More formally, ICE plots can be derived by considering the estimated response function \(\hat{f}\) and the observations \({(x^{(i)}_S, x^{(i)}_C)}^N_{i=1}\). The curve \(\hat{f}_S^{(i)}\) is plotted against the observed values of \(x^{(i)}_S\) for each of the observed instances while \(x^{(i)}_C\) remains fixed at each point on the x-axis (Molnar 2019; Goldstein et al. 2013)
As shown in figure 2.5, each line represents one instance and visualizes the effect of varying the feature value \(x^{(i)}_S\) (Age) of a particular instance on the model’s prediction, given all other features remain constant (c.p.). An ICE plot can highlight the variation in the fitted values across the range of a feature. This suggests where and to what extent heterogeneities might exist.
2.2.1 Centered ICE Plot
If the curves of an ICE plot are stacked or have a wide range of intercepts it can be difficult to observe heterogeneity in the model. The so-called centered ICE plot (c-ICE plot) is a simple solution to this problem. The curves are centered at a certain point in the feature and display only the difference in the prediction to this point (Molnar 2019). After anchoring a location \(x^a\) in the range of \(x_s\) and connecting all prediction lines at that point, the new curves are defined as:
\[\hat{f}^{(i)}_{cent} = \hat{f^{(i)}} - \mathbf{1}\hat{f}(x^a,x^{(i)}_C)\] Experience has shown that the most interpretable plots occur when the anchor point \(x^a\) is chosen as minimum or maximum of the observed values. Figure 2.6 shows the effect of centering the ICE curves of survival probability by Age at the minimum of observed ages in the 'Titanic' data set.
2.2.2 Derivative ICE Plot
Another way to explore the heterogeneity is to show plots of the partial derivative of \(\hat{f}\) with respect to \(x_s\). Assume that \(x_s\) does not interact with the other predictors in the fitted model, the prediction function can be written as:
\[\hat{f}(x) = \hat{f}(x_s,x_C) = g(x_s) + h(x_C),\]

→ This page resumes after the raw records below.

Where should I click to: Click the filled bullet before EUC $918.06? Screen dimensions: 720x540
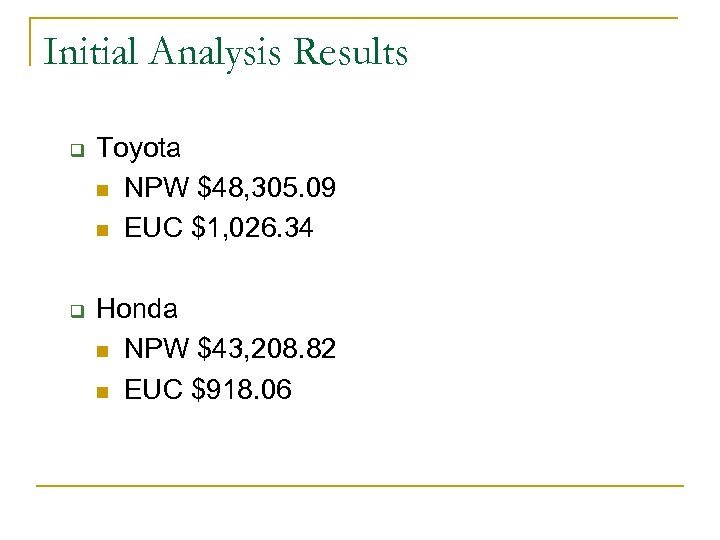(103, 391)
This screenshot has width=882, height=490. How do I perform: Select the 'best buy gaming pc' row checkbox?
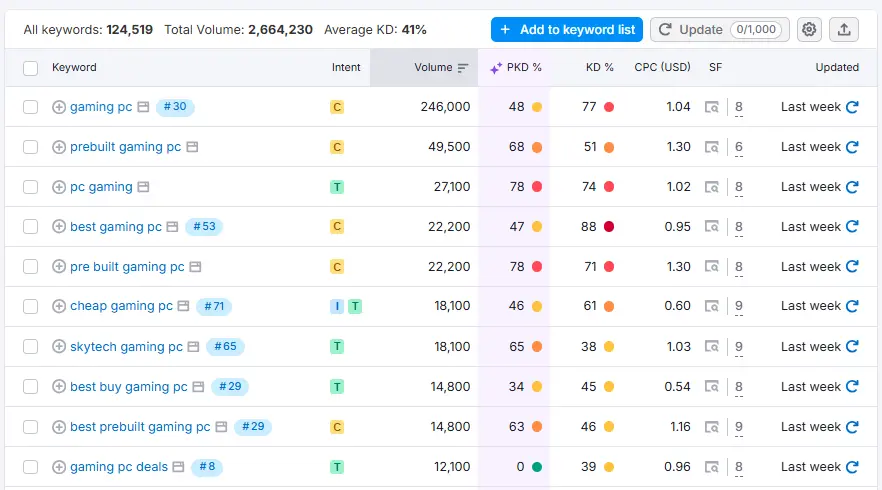pyautogui.click(x=30, y=387)
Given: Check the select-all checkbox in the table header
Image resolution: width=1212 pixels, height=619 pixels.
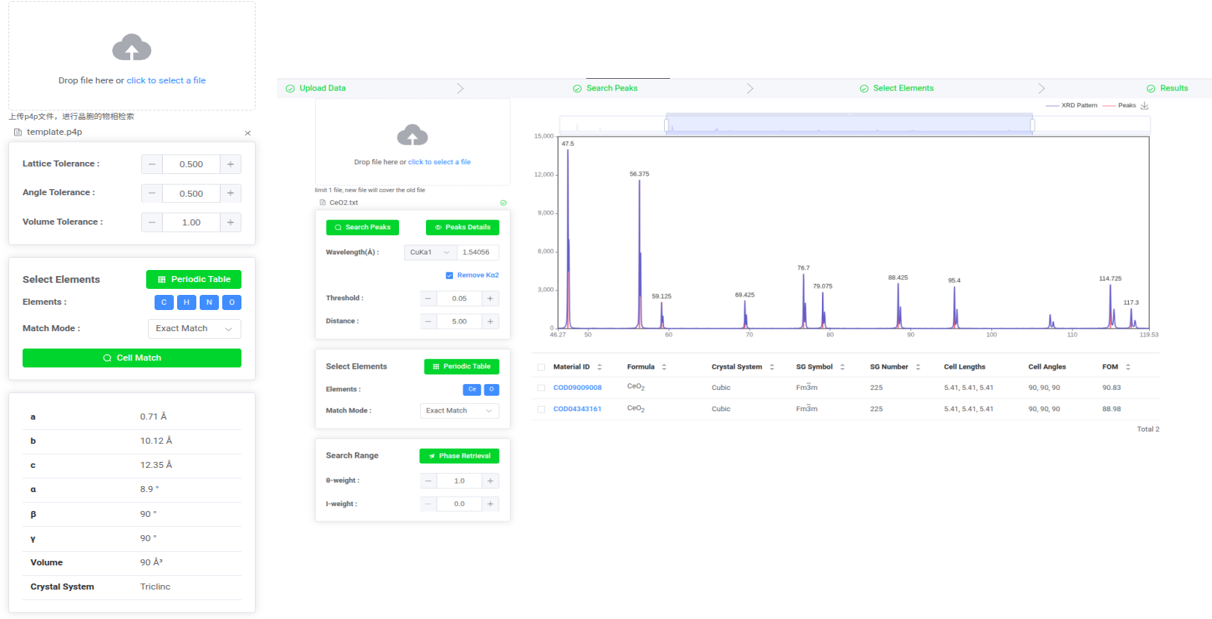Looking at the screenshot, I should 541,367.
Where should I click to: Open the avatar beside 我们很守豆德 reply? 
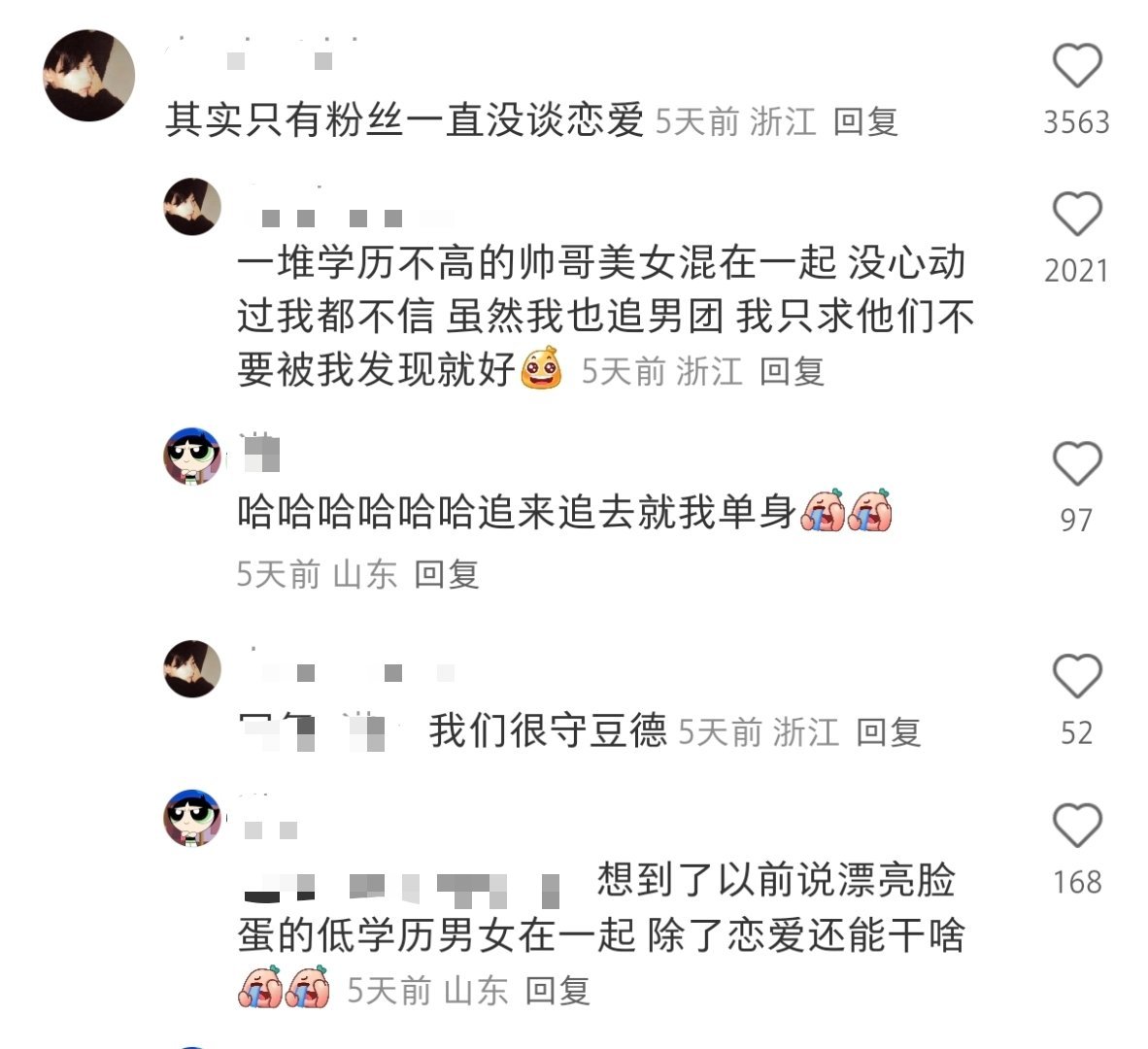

so that \[\frac{\partial{\hat{f}(\mathbf{x})}}{\partial x_s} = g'(x_s)\]
When no interactions are present in the fitted model, all curves in the d-ICE plot are equivalent and the plot shows a single line. When interactions do exist, the derivative lines will be heterogeneous. As it can be difficult to visually assess derivatives from ICE plots, it is useful to plot an estimate of the partial derivative directly (Goldstein et al. 2013).

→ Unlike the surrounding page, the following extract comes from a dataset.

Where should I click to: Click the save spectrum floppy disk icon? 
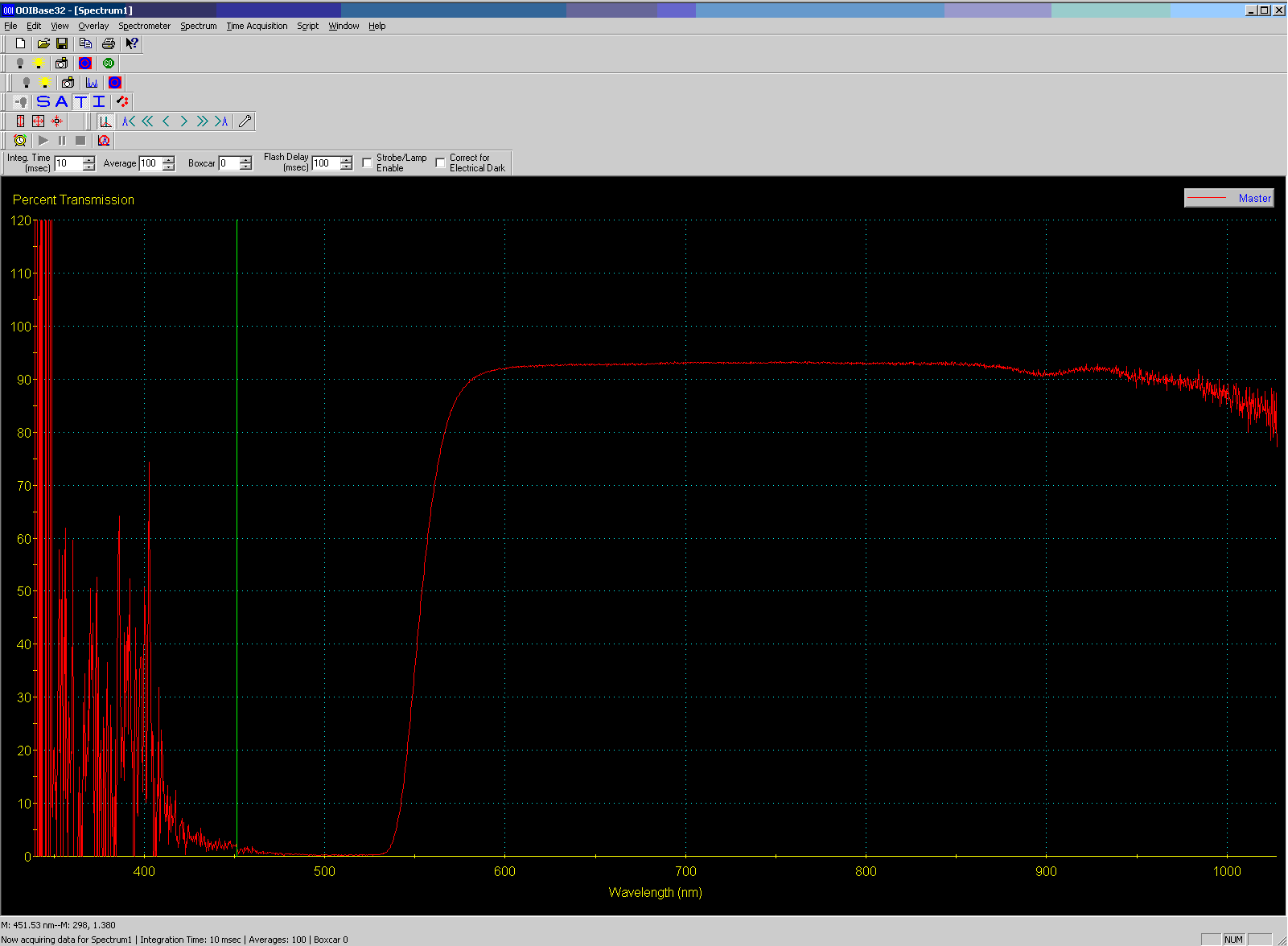pos(62,43)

2.2.3 Advantages and Limitations of ICE Plots
The major advantage of ICE plots is that they are even more intuitive than PDPs which enables data scientists to drill much deeper to explore individual differences. This may help to identify subgroups and interactions between model inputs. However, there are also some disadvantages of ICE plots. Firstly, only one feature can be plotted in an ICE plot meaningfully. Otherwise, there would be a problem of overplotting and it would be hard to distinguish anything in the plot. Secondly, just like PDPs, ICE plots for correlated features may produce invalid data points. Finally, without additionally plotting the PDP it might be difficult to see the average in ICE plots (Molnar 2019).
References
Goldstein, Alex, Adam Kapelner, Justin Bleich, and Emil Pitkin. 2013. “Peeking Inside the Black Box: Visualizing Statistical Learning with Plots of Individual Conditional Expectation.” Journal of Computational and Graphical Statistics 24 (September). doi:10.1080/10618600.2014.907095.
Hastie, T., R. Tibshirani, and J. Friedman. 2013. The Elements of Statistical Learning: Data Mining, Inference, and Prediction. Springer Series in Statistics. Springer New York. https://books.google.de/books?id=yPfZBwAAQBAJ.
Molnar, Christoph. 2019. Interpretable Machine Learning: A Guide for Making Black Box Models Explainable.